Whether a sale of milk delivered to the buyer in a glass jug included an outright sale of the jug also or the jug was merely lent to the buyer to be returned when the milk had been consumed, the seller impliedly warranted to the buyer the fitness and merchantability of the jug under G. L. c. 106, Section 17 (1), (2). 
Breach of the implied warranties of fitness and merchantability of a glass jug in which milk was sold and delivered might properly be found where, a few days after the delivery, the jug shattered in the buyer's hand and injured him without having been mishandled since its delivery. 

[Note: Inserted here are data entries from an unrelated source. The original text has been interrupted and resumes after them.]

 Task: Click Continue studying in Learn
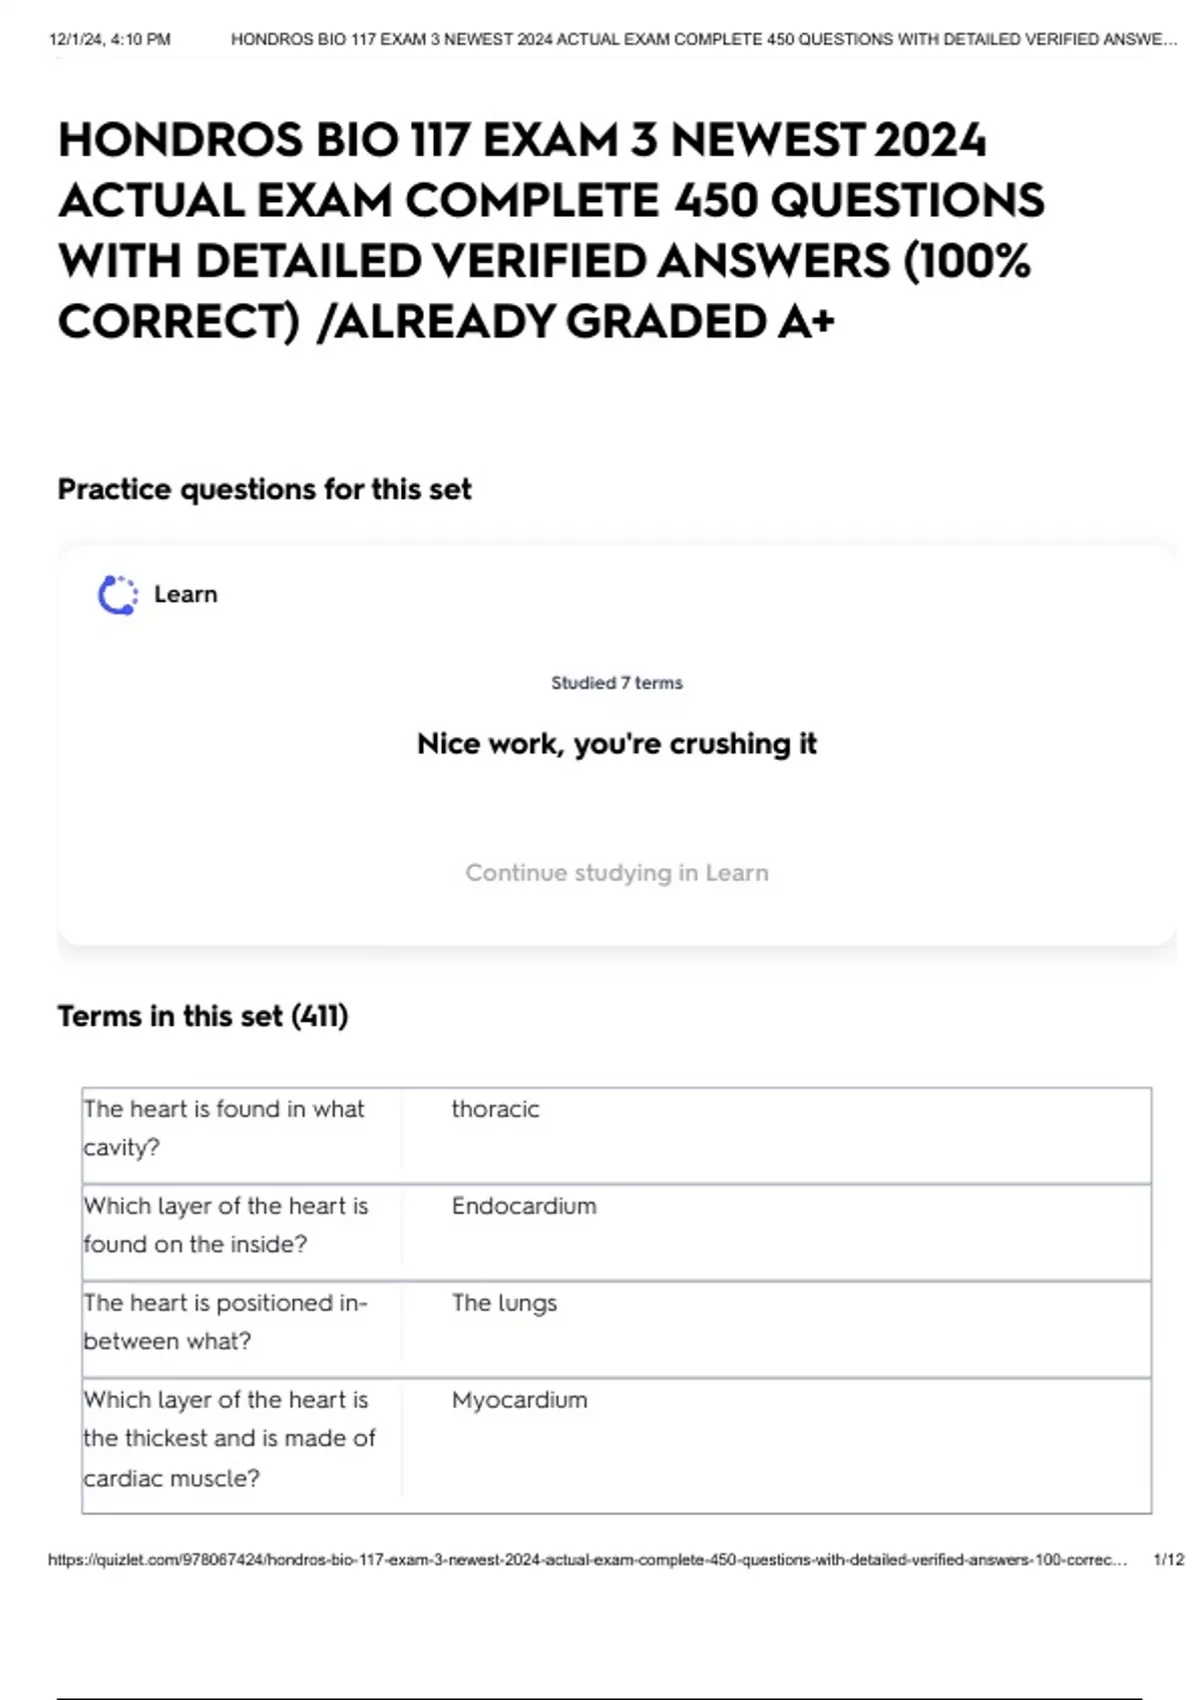click(x=616, y=873)
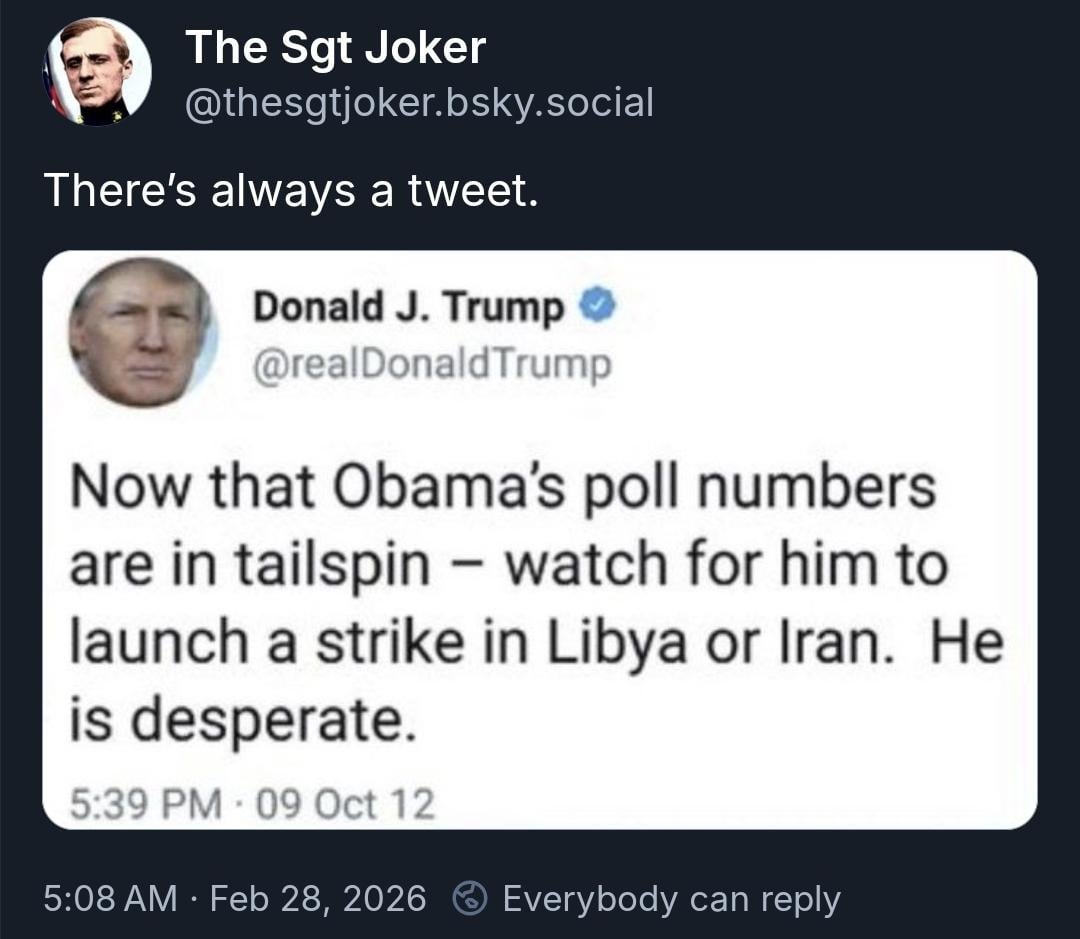Click the blue verified badge checkmark

coord(598,306)
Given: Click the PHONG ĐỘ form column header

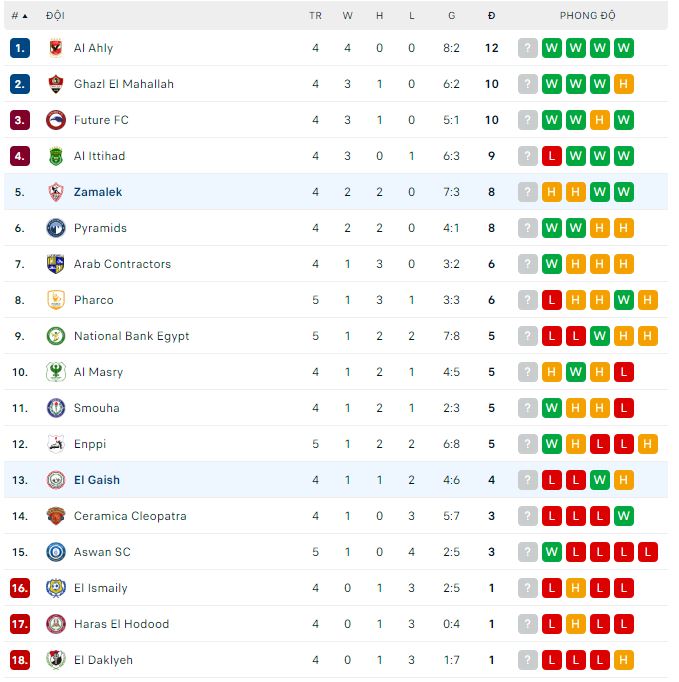Looking at the screenshot, I should [x=587, y=16].
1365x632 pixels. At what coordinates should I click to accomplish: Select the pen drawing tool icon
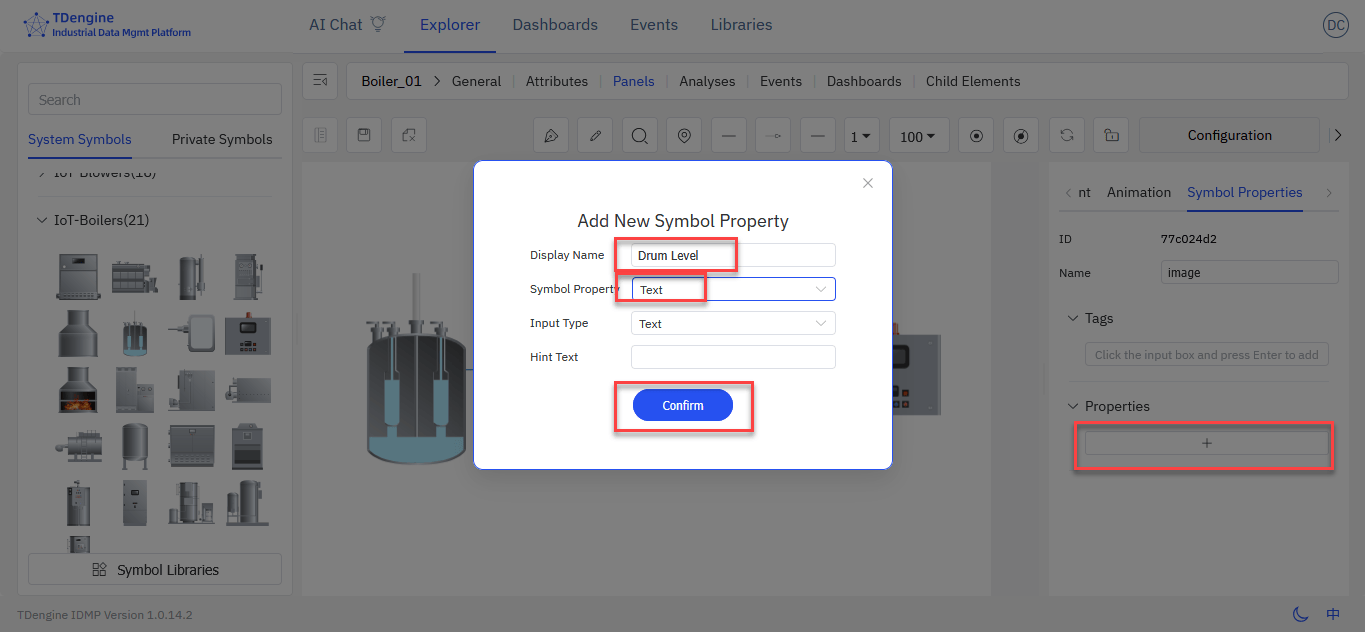click(551, 136)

A finding of negligence on the part of a seller toward the buyer of milk delivered in a glass jug was not warranted on evidence merely that, a few days after the delivery, the jug shattered in the hand of the buyer and injured him without having been mishandled since the delivery, where it appeared that the seller had not manufactured the jug and there was no evidence that he could have discovered the defect therein by a reasonable and practicable inspection. [629-631]
CONTRACT OR TORT. Writ in the Superior Court dated May 20, 1958.
The action was tried before R. Sullivan, J., who allowed the defendant's motion for a directed verdict. The plaintiff alleged exceptions.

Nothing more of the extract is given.